Development and testing of the effectiveness of a new web-based integrated intervention for problematic/pathological gambling addiction and tobacco consumption based on a randomized controlled trial.
The proposed intervention is based on strategies of cognitive behavioural therapy and motivational interviewing - both are evidence-based approaches for the treatment of problematic gambling behaviour and smoking. A major strength will be the integrated approach, i.e. that problematic gambling behaviour and smoking will be treated simultaneously in the same treatment.

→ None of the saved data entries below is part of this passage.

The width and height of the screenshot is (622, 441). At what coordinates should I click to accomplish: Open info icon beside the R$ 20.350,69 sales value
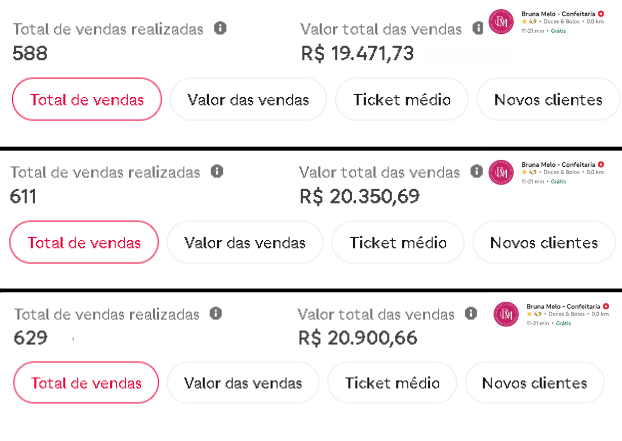click(x=476, y=171)
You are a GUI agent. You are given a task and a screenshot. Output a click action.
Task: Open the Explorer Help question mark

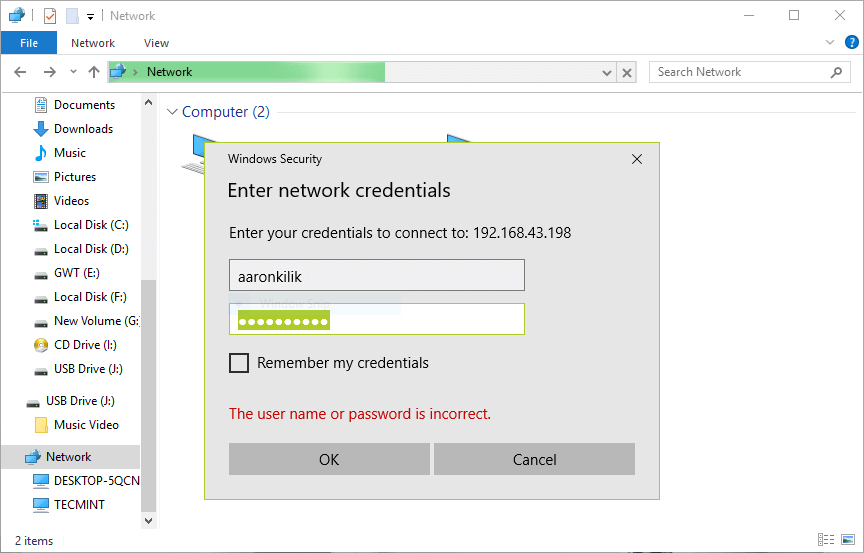click(x=851, y=42)
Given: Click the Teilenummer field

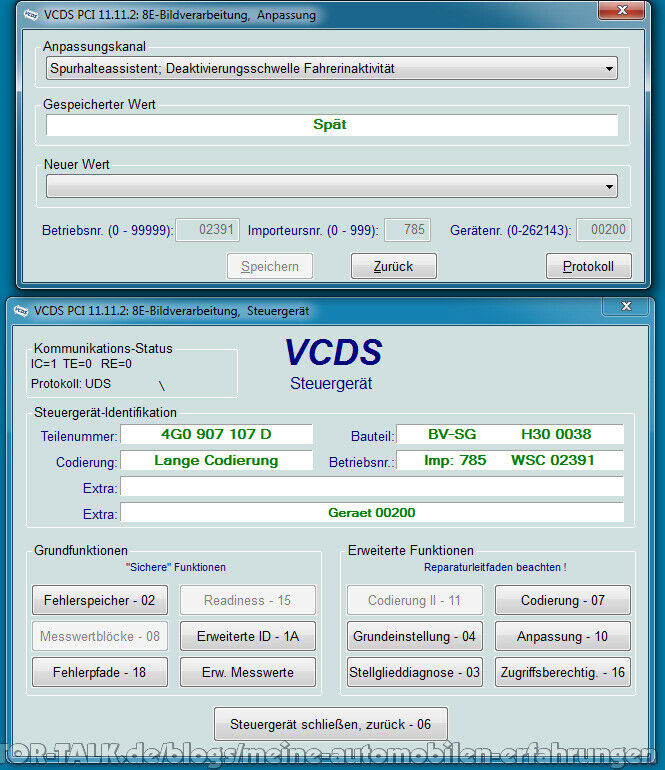Looking at the screenshot, I should 216,434.
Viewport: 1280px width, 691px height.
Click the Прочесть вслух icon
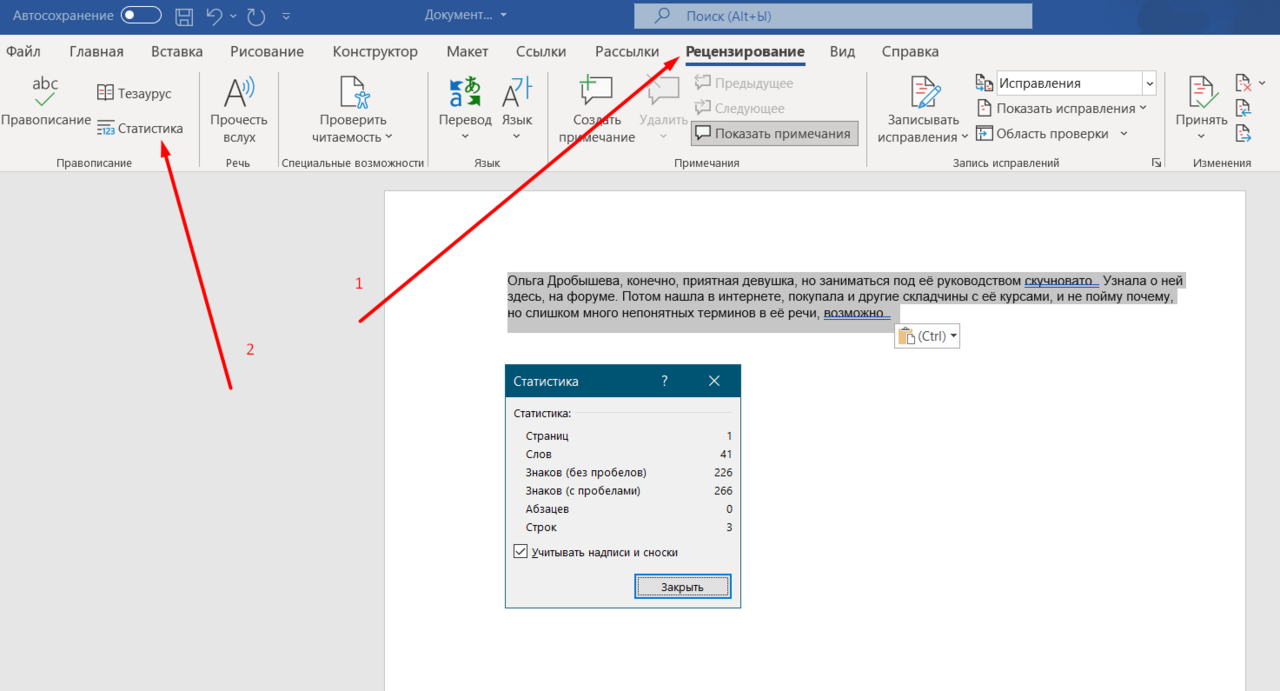click(x=239, y=93)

The online platform offers several advantages over personalized forms of treatment. First, Manitoba's population is very rural and has no access to major cities. This is a big challenge to provide comparable health care to all inhabitants of the province. Statistics show that people in remote communities are the most vulnerable to mental health problems and have limited access to treatment facilities. With online treatment, these communities are easier to reach. Secondly, many people with problematic gambling behaviour do not seek traditional addiction treatment because they fear stigmatisation. With an online intervention, a higher willingness to seek treatment is expected due to the anonymity and reduced feelings of shame.